Il pose son livre sur la table de chevet et lui ouvre les bras. Elle se pelotonne avec délice contre son corps nu, retrouvant la chaleur et le réconfort qui lui ont manqué ces derniers jours. Sa peau exhale cette odeur mâle qu’elle affectionne, un parfum musqué, rassurant et enivrant. Après un long moment passé à la caresser chastement, tout en lui rappelant combien elle lui a manqué ces derniers jours et à quel point il est heureux de ce week-end en famille, il s’empare de sa bouche, une main en coupe sur son visage. Goûte ses lèvres l’une après l’autre. Sa langue s’immisce doucement, sans précipitation.

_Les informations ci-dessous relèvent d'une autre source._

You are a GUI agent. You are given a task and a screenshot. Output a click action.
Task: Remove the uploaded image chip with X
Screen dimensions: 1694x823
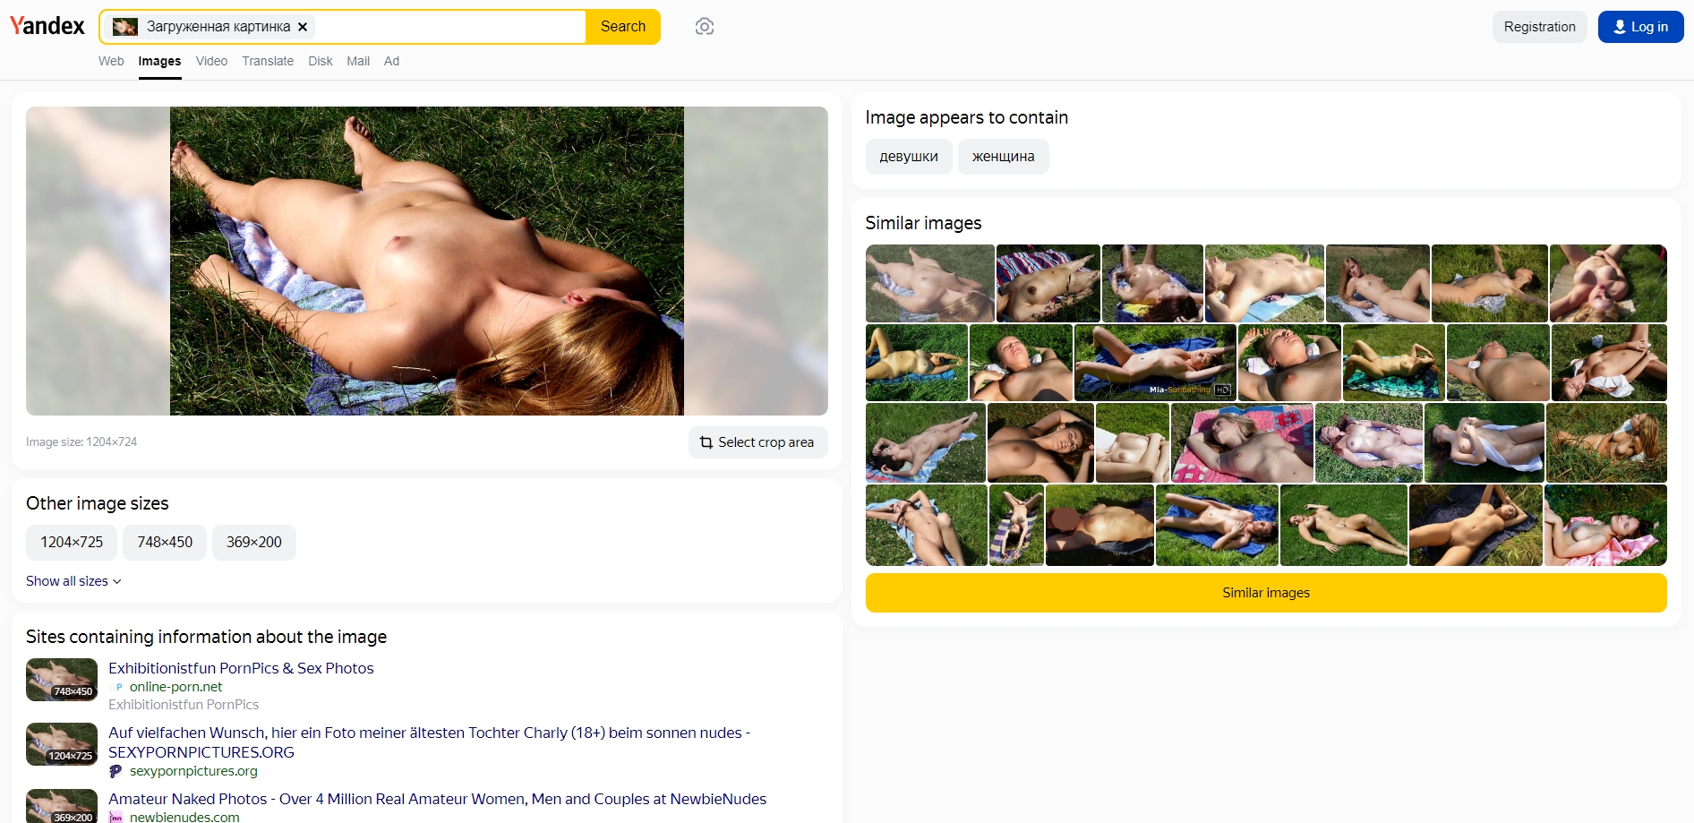[x=303, y=27]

Sa main descend sur sa gorge, ondule sur sa poitrine. Des seins pleins, ronds, tendus. Appétissants, certes, mais si troublants. Il n’est pas le seul à avoir des secrets. Pourquoi ne dit-elle rien ? Ne lui fait-elle donc pas confiance ? A-t-il tellement merdé ces dernières semaines qu’elle craint de lui avouer ce qu’elle porte en elle, dans son ventre comme dans son cœur ?
Il ne lui en veut pas. C’est à lui qu’incombe son silence. Elle n’a visiblement plus foi en son amant et semble redouter de s’en ouvrir à lui. Les mots le démangent. Il crève d’envie de percer l’abcès, de mettre les pieds dans le plat. Mais s’en abstient, effrayé par la vérité...

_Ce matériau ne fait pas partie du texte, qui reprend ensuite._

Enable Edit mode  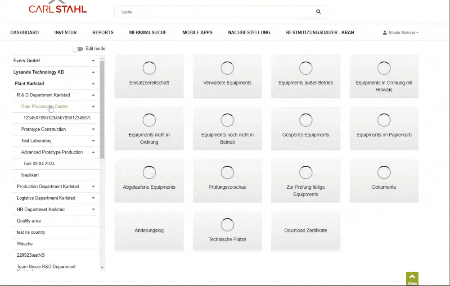(x=79, y=49)
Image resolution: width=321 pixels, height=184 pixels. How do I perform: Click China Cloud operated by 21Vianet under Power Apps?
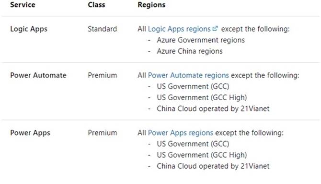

À la place, il se contente de l’embrasser plus fort, d’accueillir les baisers qu’elle lui rend avec passion. Lorsqu’il caresse sa peau douce, c’est le cœur lourd et l’esprit chagrin. Pourtant, il la désire, mais il la désire pleinement, corps et âme, pas juste ainsi, en surface, sans profondeur, pas seulement son enveloppe charnelle, si plaisante soit-elle à honorer...
Après Disney, après leurs tests, il parlera, se promet-il. La semaine prochaine, il sera temps de jouer cartes sur table, d’éclaircir les zones d’ombre, les siennes comme celles de sa compagne. Trop de non-dits flottent au-dessus d’eux, spectres dérangeants, envahissants, assourdissants.
Ses pensées le déconcentrent. Il les chasse. C’est leur dernière nuit à deux. Il veut la savourer comme il se doit. Sa bouche descend sur son ventre. Très légèrement arrondi, il voit le petit renflement, qu’il sillonne de ses doigts avec douceur, qu’il embrasse avec dévotion.
Officielle ou pas, sa grossesse se profile, et soudain, il prend conscience que la joie le submerge. Elle remplace cette peur qui le tenaille entre ses pinces acérées. Un bébé, leur bébé... voilà finalement quelque chose de réjouissant. Il ne trouve plus de raison de se mettre la rate au court-bouillon. Voyant qu’elle s’abandonne à ses attentions, il en fait autant.
Et le plaisir qu’il lui donne lorsqu’il s’occupe d’elle ne fait que décupler le sien. Son corps bouillant, vibrant sous ses doigts, lui met l’eau à la bouche. Excité, le sexe dur et tendu, il se glisse entre ses cuisses, dans la moiteur ruisselante qui l’accueille avec ferveur. Lorsqu’Erwann la prend, son visage irradie de bonheur. Des éclats de liesse parsèment le fond de ses yeux.
— C’est de me faire jouir qui te rend si joyeux ? murmure-t-elle.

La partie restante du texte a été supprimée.